DESCRIPTION OF THE TASK
Word for word, transcribe the records that follow.

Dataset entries
★ ★ ★ ★
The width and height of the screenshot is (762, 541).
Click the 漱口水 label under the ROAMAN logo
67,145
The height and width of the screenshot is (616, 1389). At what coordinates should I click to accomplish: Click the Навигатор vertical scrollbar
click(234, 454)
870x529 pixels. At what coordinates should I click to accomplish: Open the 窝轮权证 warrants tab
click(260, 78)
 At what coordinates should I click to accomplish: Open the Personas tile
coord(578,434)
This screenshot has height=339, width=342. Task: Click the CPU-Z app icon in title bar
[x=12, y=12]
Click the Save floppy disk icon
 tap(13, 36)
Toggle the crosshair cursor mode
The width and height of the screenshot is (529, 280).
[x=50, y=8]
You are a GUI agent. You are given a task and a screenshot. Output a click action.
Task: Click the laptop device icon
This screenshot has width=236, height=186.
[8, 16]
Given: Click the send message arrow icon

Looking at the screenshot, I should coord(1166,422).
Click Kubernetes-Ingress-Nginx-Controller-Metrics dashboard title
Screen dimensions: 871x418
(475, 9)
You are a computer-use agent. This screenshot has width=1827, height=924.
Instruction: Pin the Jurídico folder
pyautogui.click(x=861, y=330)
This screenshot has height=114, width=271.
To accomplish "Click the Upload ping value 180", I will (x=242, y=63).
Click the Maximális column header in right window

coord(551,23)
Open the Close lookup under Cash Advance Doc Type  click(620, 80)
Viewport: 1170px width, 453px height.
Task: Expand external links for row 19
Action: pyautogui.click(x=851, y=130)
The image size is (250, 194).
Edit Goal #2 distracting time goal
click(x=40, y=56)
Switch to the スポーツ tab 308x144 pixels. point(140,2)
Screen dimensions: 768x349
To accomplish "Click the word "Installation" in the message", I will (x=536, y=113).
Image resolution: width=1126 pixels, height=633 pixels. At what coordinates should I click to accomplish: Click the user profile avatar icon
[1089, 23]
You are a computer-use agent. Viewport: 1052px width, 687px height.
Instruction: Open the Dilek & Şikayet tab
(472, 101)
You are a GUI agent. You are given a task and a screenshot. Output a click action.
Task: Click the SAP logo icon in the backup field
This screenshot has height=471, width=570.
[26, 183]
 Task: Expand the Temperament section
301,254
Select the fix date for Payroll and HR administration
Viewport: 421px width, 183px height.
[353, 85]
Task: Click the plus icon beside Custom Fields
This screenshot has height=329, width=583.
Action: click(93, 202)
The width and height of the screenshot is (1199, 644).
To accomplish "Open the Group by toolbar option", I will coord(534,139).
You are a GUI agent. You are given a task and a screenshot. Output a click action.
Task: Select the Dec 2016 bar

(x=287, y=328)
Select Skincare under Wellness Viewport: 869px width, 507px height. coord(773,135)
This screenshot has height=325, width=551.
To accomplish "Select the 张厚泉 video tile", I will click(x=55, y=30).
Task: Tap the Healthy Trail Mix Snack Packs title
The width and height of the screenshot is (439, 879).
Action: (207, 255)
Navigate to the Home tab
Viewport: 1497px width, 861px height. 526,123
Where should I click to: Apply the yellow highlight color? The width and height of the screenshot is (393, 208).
★ ★ ★ ★
RESULT FOR THIS TASK
The width and height of the screenshot is (762, 541).
Click the 漱口水 label under the ROAMAN logo
67,145
The height and width of the screenshot is (616, 1389). At what coordinates should I click to accomplish: Click the Навигатор vertical scrollbar
click(234, 454)
870x529 pixels. At what coordinates should I click to accomplish: Open the 窝轮权证 warrants tab
click(260, 78)
 At what coordinates should I click to accomplish: Open the Personas tile
coord(578,434)
This screenshot has height=339, width=342. Task: Click the CPU-Z app icon in title bar
[x=12, y=12]
Click the Save floppy disk icon
 tap(13, 36)
Toggle the crosshair cursor mode
The width and height of the screenshot is (529, 280).
[x=50, y=8]
You are a GUI agent. You are given a task and a screenshot. Output a click action.
Task: Click the laptop device icon
This screenshot has width=236, height=186.
[8, 16]
Given: Click the send message arrow icon

Looking at the screenshot, I should coord(1166,422).
Click Kubernetes-Ingress-Nginx-Controller-Metrics dashboard title
Screen dimensions: 871x418
(475, 9)
You are a computer-use agent. This screenshot has width=1827, height=924.
Instruction: Pin the Jurídico folder
pyautogui.click(x=861, y=330)
This screenshot has height=114, width=271.
To accomplish "Click the Upload ping value 180", I will (x=242, y=63).
Click the Maximális column header in right window

coord(551,23)
Open the Close lookup under Cash Advance Doc Type  click(620, 80)
Viewport: 1170px width, 453px height.
Task: Expand external links for row 19
Action: pyautogui.click(x=851, y=130)
The image size is (250, 194).
Edit Goal #2 distracting time goal
click(x=40, y=56)
Switch to the スポーツ tab 308x144 pixels. point(140,2)
Screen dimensions: 768x349
To accomplish "Click the word "Installation" in the message", I will (x=536, y=113).
Image resolution: width=1126 pixels, height=633 pixels. At what coordinates should I click to accomplish: Click the user profile avatar icon
[1089, 23]
You are a computer-use agent. Viewport: 1052px width, 687px height.
Instruction: Open the Dilek & Şikayet tab
(472, 101)
You are a GUI agent. You are given a task and a screenshot. Output a click action.
Task: Click the SAP logo icon in the backup field
This screenshot has height=471, width=570.
[26, 183]
 Task: Expand the Temperament section
301,254
Select the fix date for Payroll and HR administration
Viewport: 421px width, 183px height.
[353, 85]
Task: Click the plus icon beside Custom Fields
This screenshot has height=329, width=583.
Action: click(93, 202)
The width and height of the screenshot is (1199, 644).
To accomplish "Open the Group by toolbar option", I will coord(534,139).
You are a GUI agent. You are given a task and a screenshot. Output a click action.
Task: Select the Dec 2016 bar

(x=287, y=328)
Select Skincare under Wellness Viewport: 869px width, 507px height. coord(773,135)
This screenshot has height=325, width=551.
To accomplish "Select the 张厚泉 video tile", I will click(x=55, y=30).
Task: Tap the Healthy Trail Mix Snack Packs title
The width and height of the screenshot is (439, 879).
Action: (207, 255)
Navigate to the Home tab
Viewport: 1497px width, 861px height. 526,123
Where should I click to: Apply the yellow highlight color? The width and height of the screenshot is (393, 208).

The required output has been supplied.